"Their Honours be damned!" said Adone. "Go to the house."
The little old man, sorely frightened, dropped his head, and pulling his donkey by its bridle went away along the grass path under the vines.
Adone went on delving, but his strong hands shook with rage and emotion as they grasped the handle of the spade. He knew as well as if he had been told by a hundred people that he was called to treat of the sale of the Terra Vergine. He forced himself to go on with his forenoon's labour, but the dear familiar earth swam and spun before his sight.

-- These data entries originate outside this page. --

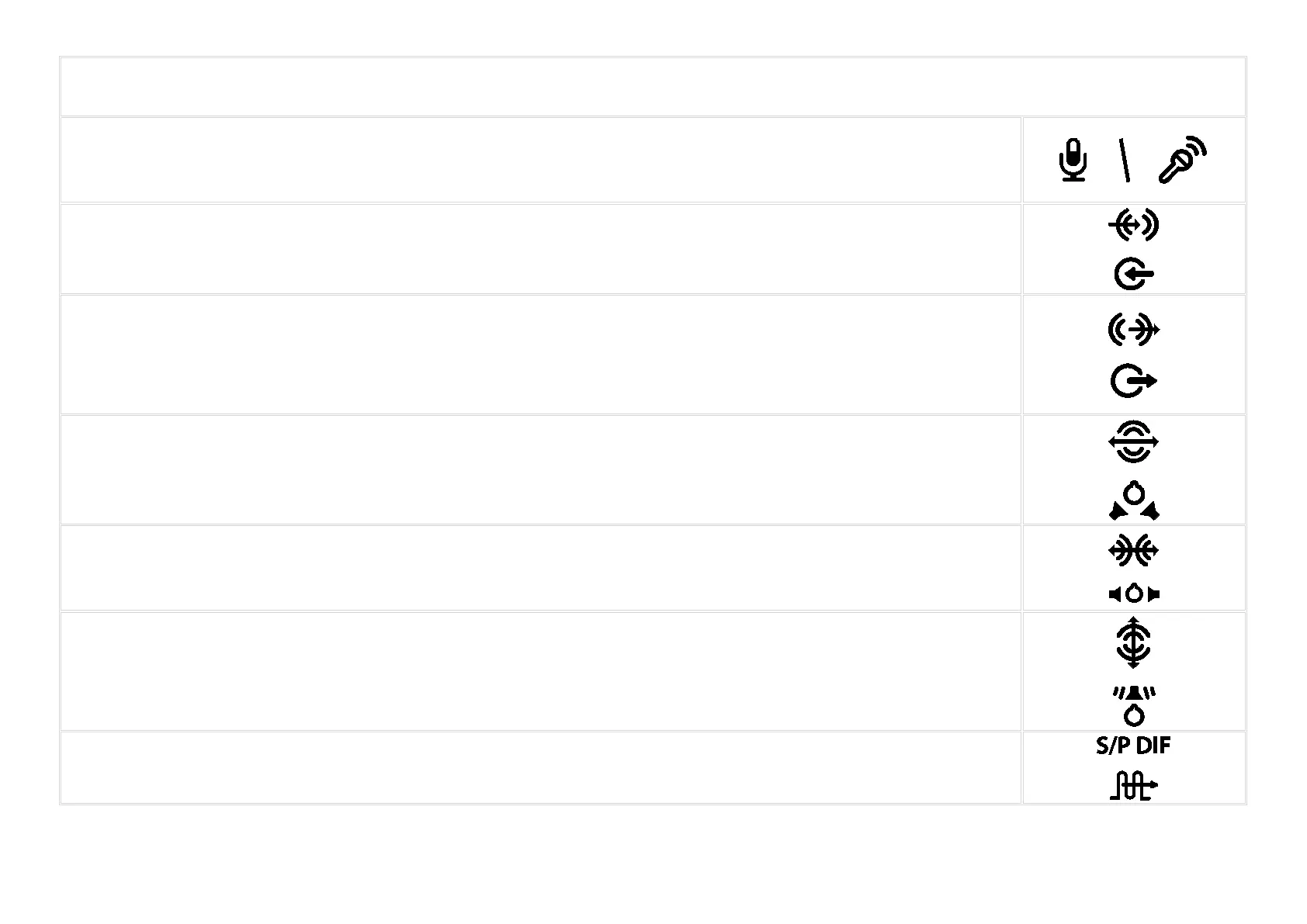Image resolution: width=1307 pixels, height=924 pixels.
Task: Click the empty cell left of line-in icons
Action: (x=540, y=249)
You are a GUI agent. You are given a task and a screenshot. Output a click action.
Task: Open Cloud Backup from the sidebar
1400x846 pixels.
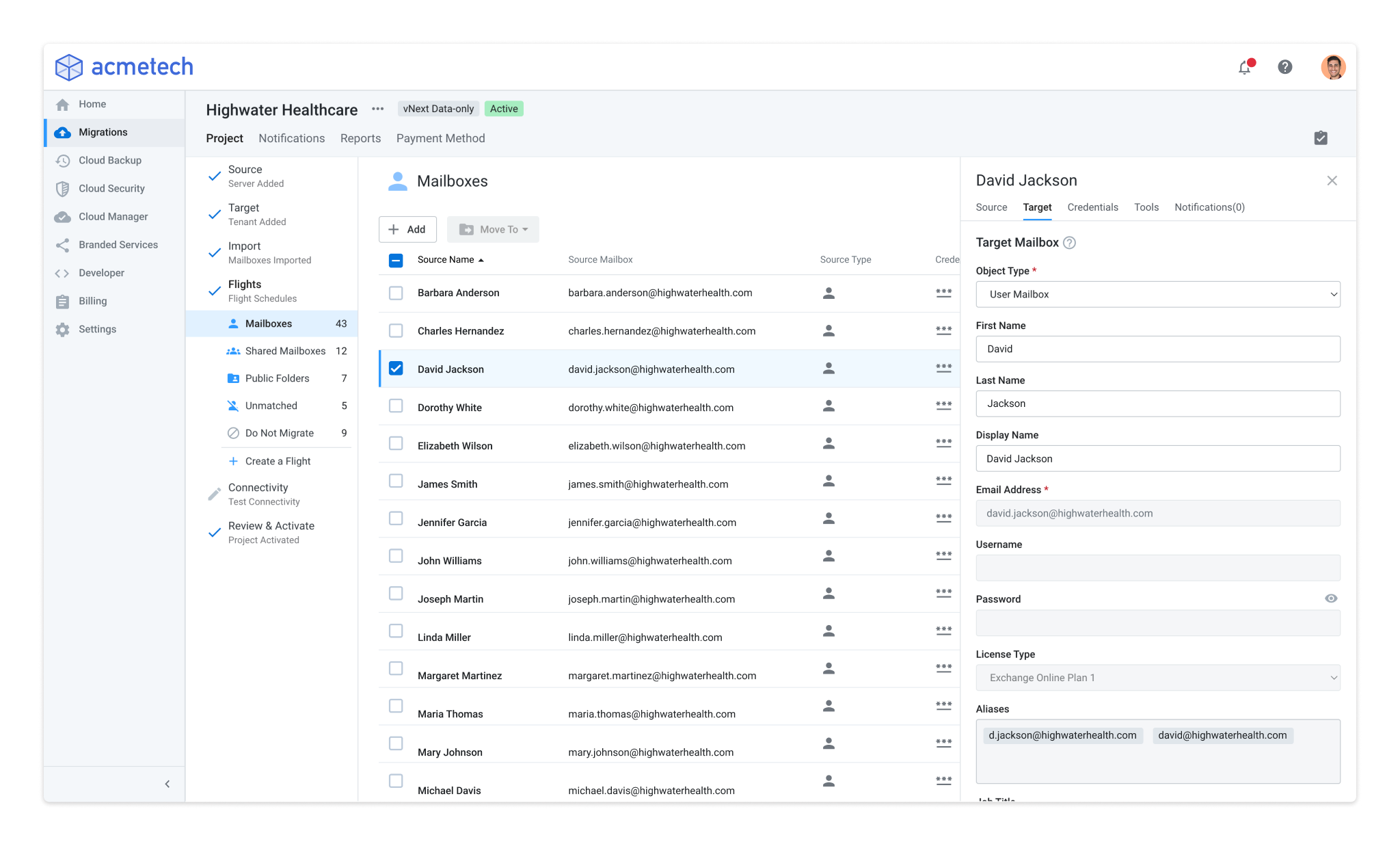109,160
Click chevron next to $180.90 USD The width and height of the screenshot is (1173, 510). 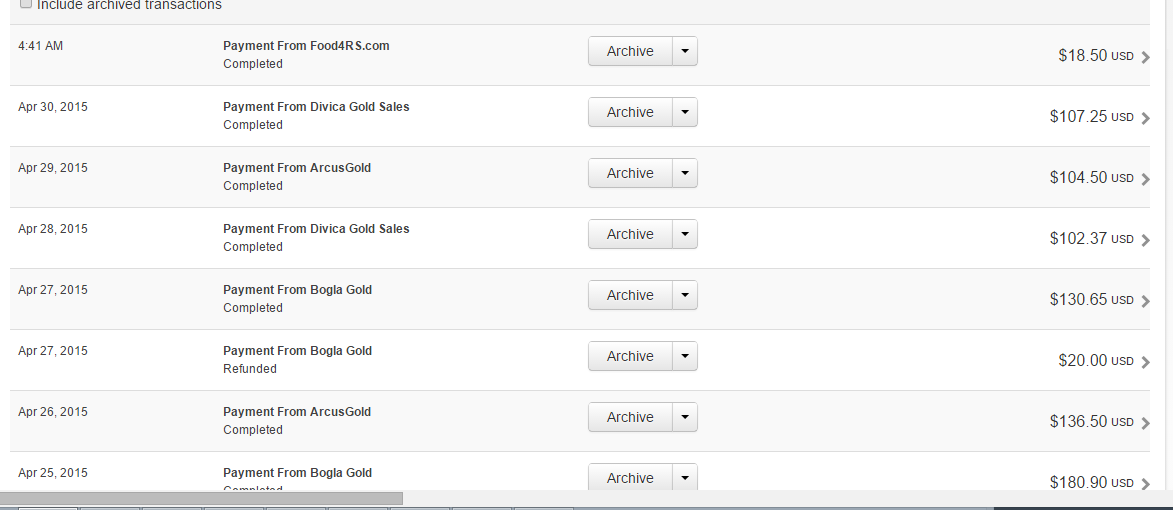click(1145, 484)
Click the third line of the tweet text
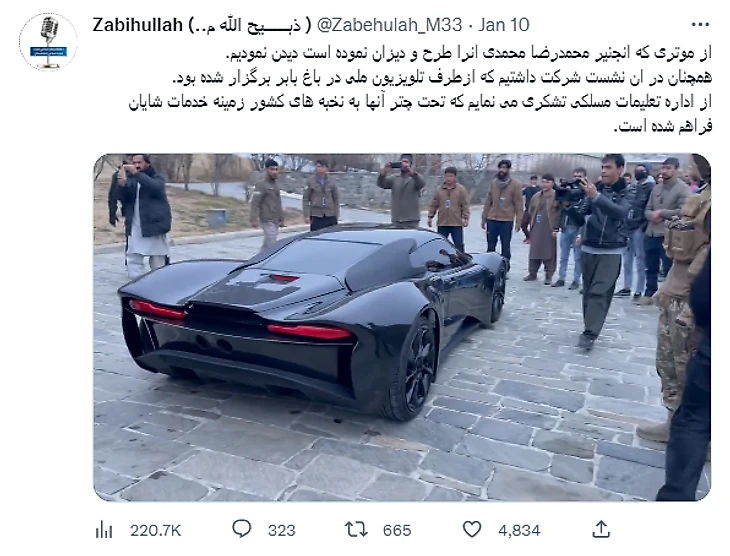Viewport: 730px width, 556px height. tap(420, 102)
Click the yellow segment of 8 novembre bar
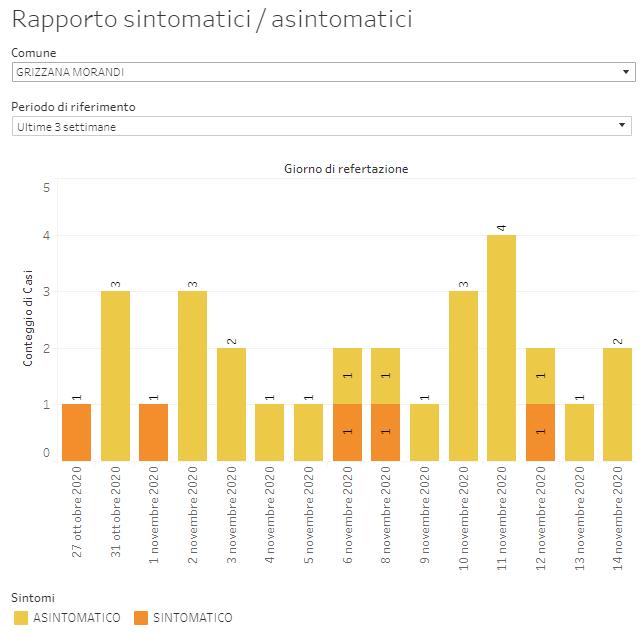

"What?" he muttered to it, "I who love you am not your owner? I who was born on you am not your lawful heir? I who have laboured on you ever since I was old enough to use a tool at all am now in my manhood to give you up to strangers? I will make you run red with blood first!"
It wanted then two hours of noon. When twelve strokes sounded from across the river, tolled slowly by the old bronze bell of the church tower, he went for the noonday meal and rest to the house.
The old man was not longer there, but Clelia Alba said to him —
"Dario says they summon you to Dan Beda, and that you will not go?"
"He said right."
"But, my son," cried his mother, "go you must! These orders are not to be shirked. Those who give them have the law behind them. You know that."
"They have the villainy of the law behind them: the only portion of the law the people ever suffered to see."